“Remember, as you watch the film. One day, YOU will be old.”
We have so few American auteurs.
So few Americans have attained that “master” status in filmmaking, but it wouldn’t take much convincing to argue for George A. Romero’s name in that roster. Aside from wholesale inventing an entire sub-genre, Romero’s contributions to cinema are unimpeachable. Which makes 1973’s The Amusement Park, recently rediscovered and restored in 4K, all the more fascinating.
Made to call attention to elder abuse and nestled between ’73’s The Crazies and 1977’s Martin, The Amusement Park Romero at his most starkly surreal.
After a grim but informative cold open monologue from the film’s star, veteran character actor Lincoln Maazel, we meet an old man; sitting alone, beaten and bloody. After a moment, the same man (Maazel in a dual role) approaches sunnily. He asks why he’s alone, why he hasn’t ventured outside. The first Maazel feigns him away, saying it’s not what he thinks.
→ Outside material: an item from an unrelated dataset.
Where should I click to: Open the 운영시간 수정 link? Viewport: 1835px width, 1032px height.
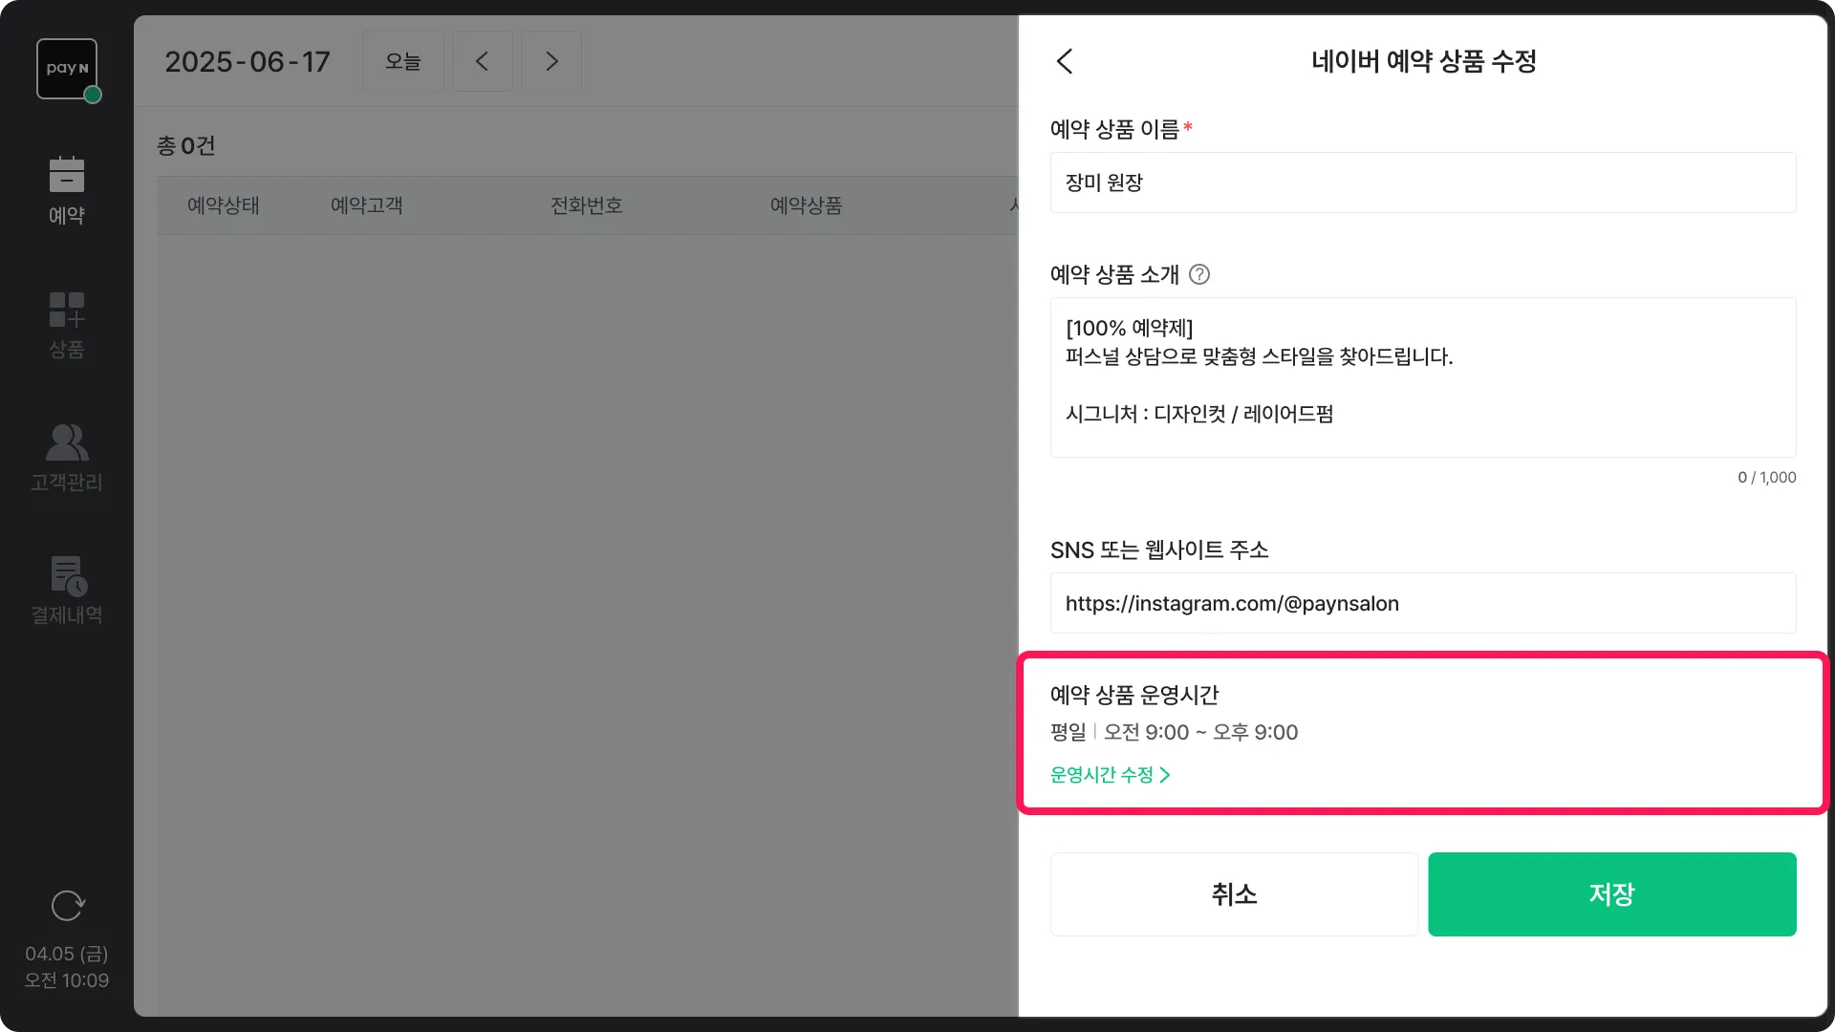(1110, 775)
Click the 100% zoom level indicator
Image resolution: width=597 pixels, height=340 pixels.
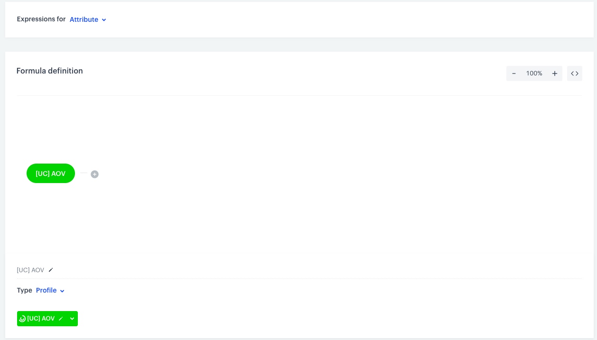click(x=534, y=74)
But the second cheerily states that “he’s going outside anyways.” What follows is a nightmarish journey that could have only been made in the 1970s.
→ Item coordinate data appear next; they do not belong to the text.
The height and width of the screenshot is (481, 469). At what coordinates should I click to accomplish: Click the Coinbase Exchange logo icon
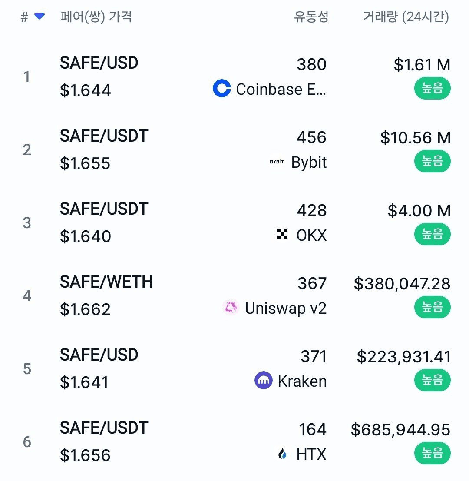(x=221, y=88)
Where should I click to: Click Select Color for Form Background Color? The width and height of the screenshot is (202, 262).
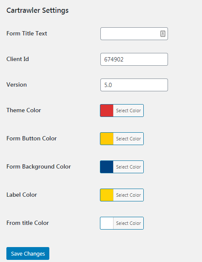tap(128, 167)
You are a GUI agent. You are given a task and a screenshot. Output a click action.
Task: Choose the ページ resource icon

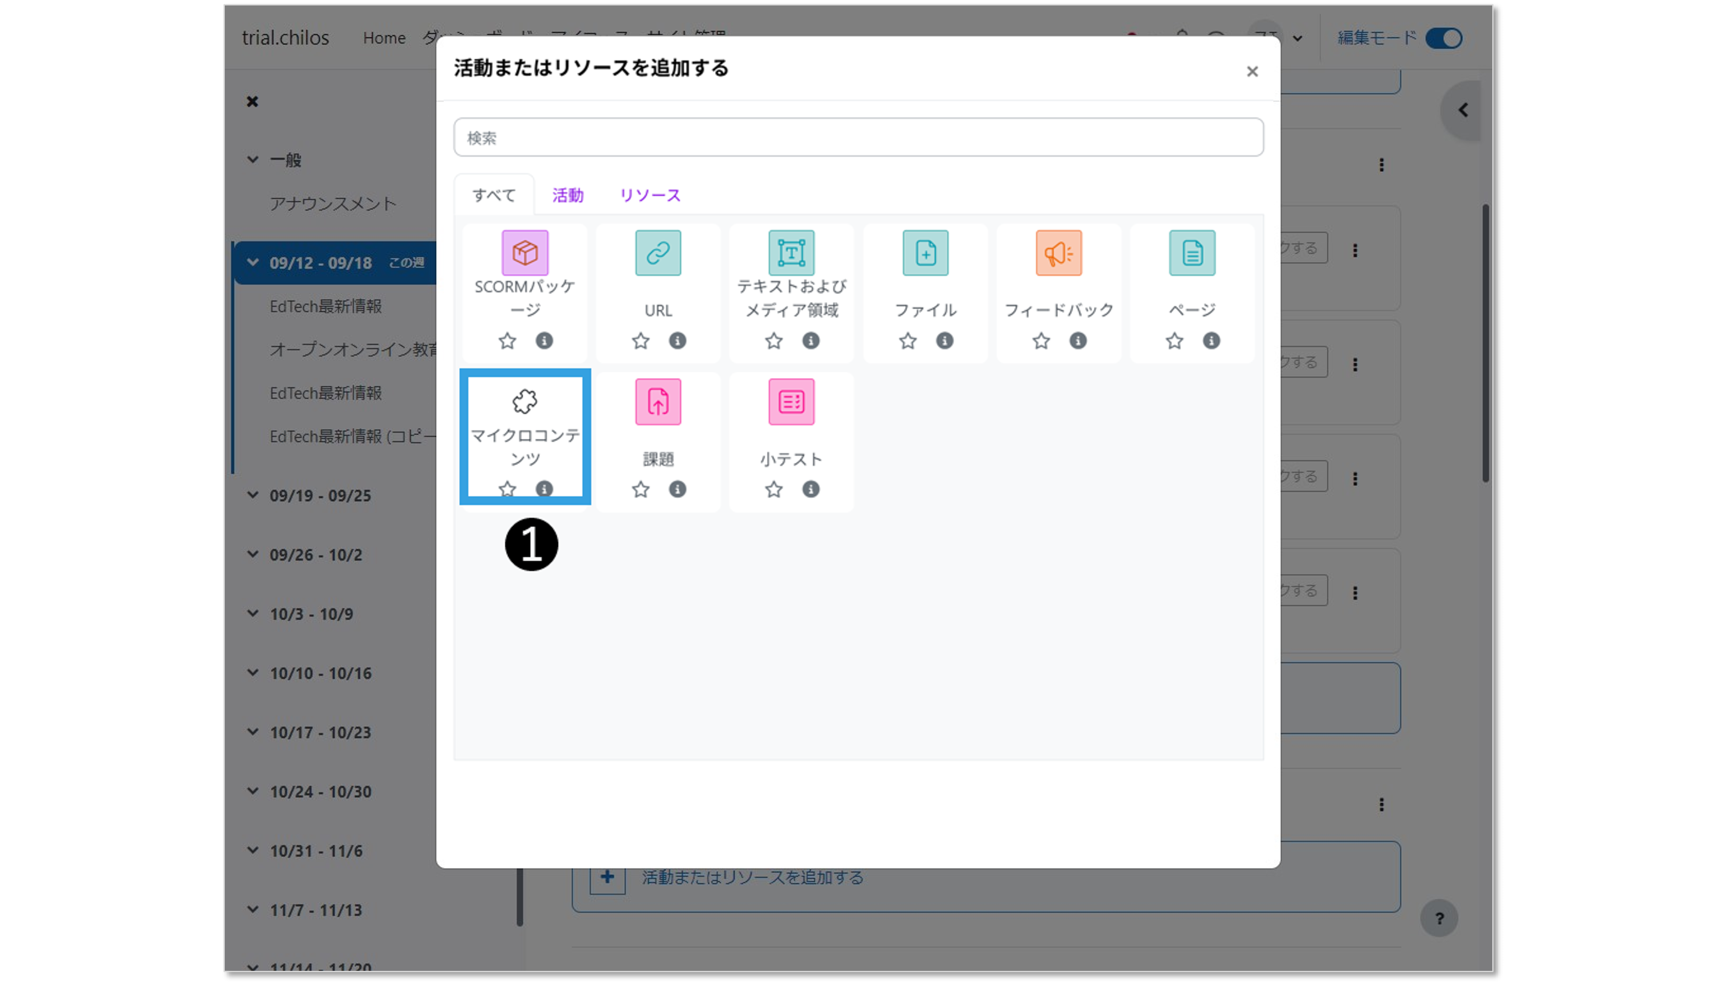tap(1192, 253)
One part PSA, and one part hazy psychodrama on the human condition, The Amusement Park is never what you expect it to be. Right away, things seem theatrically amiss. Maazel’s unnamed protagonist floats from tableau to tableau, all hinged around some sort of plight that affects the elderly directly. Like the bartering of priceless family treasures for pocket money and the casual way families drop their older members (shut-in heavy pine boxes) into the throngs of the park.
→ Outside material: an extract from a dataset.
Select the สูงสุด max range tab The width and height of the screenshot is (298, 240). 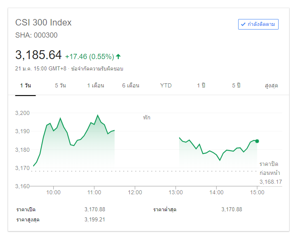click(x=271, y=85)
And it just gets fuckin’ weirder from there. It’s less of a movie and more of a tone poem. However, all the hallmarks of Romero’s filmography are still there. There is a creeping, consistent dread to the whole affair. Sudden shocks. And even a few wonderful practical effects gags to boot!
Standing at the definition of a “left-handed movie,” I think The Amusement Park will appeal to both Romero die-hards and those curious about what Shudder has to offer alike. It’s sketchy, unpredictable, and wholly unquiet. Feelings that you appreciate once you start to look into the fascinating history behind its genesis and rediscovery. Would you believe the Lutheran Church commissioned this movie? BECAUSE I SURE AS HELL DIDN’T!
But even without the cult status and interesting trivia, The Amusement Park offers a unique look into the early works of an American master. Someone who revolutionized horror and, in turn, film as a whole, but then started making weirdo, barely narrative public service announcements about how you need to be nice to old people. Aren’t movies just the BEST?